# Withdrawing from RRSP if leaving Canada



## dalton (Aug 30, 2015)

I am both a Canadian and Irish passport holder living in BC. Currently I have only been investing in TFSAs (for about 6 years). My salary has been rising and I will probable max it out this year, I just gone from $70k to $80k. 

The next logical step is to invest in an RRSPs (perhaps I should be already...). I have been holding off on a RRSP as I don't know if I will be retiring in Canada. There is a chance I will return to Ireland (or perhaps the UK) at some stage.

I don't know under what circumstances that will be, it could be in an emergency family situation or a planned timed move. I don't even know what the odds of it are.

What I am trying to understand is what options would I have and what are the tax implications. For example could I redraw it over a few years under my personal amount and pay no tax as I wouldn't be earning in Canada?

Do I then pay tax on my withdrawal as if it were income in Ireland?

Could I leave it there until retirement?


----------



## Moneytoo (Mar 26, 2014)

Here're some answers (open the link twice if it asks you to enter email to read the full article): http://www.fool.ca/2015/08/28/2-things-you-should-know-about-rrsps-rrifs-and-withdrawals/


----------



## Guban (Jul 5, 2011)

I am not familiar with the Irish specifics. You'd have to check the Canada-Ireland tax treaty, but in general...

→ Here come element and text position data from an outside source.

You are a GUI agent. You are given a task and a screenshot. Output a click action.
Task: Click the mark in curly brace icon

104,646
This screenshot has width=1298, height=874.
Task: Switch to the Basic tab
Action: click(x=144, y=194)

You can own an RRSP as a non resident of Canada.
If you take money out as a non resident, you have to pay 25% withholding tax. This may be recoverable, in part, or in whole, by filing a Canadian income tax return.
This withdraw most likely will be taxed in your new country if residence, but the taxes paid to Canada should qualify as a Foreign Tax Credit. If the 25% tax is not enough, then you may owe taxes to your new country.
If you convert the RRSP to a RRIF, the withholding rate may be lower than 25%.


----------



## dalton (Aug 30, 2015)

Guban said:


> I am not familiar with the Irish specifics. You'd have to check the Canada-Ireland tax treaty, but in general...
> 
> You can own an RRSP as a non resident of Canada.
> If you take money out as a non resident, you have to pay 25% withholding tax. This may be recoverable, in part, or in whole, by filing a Canadian income tax return.
> ...


Thanks

A couple of more questions:

When I do my Canadian taxes the year after taking the money out will I be declaring worldwide income and being taxed on it? Surly if I am already being taxed in Ireland that wouldn't be fair?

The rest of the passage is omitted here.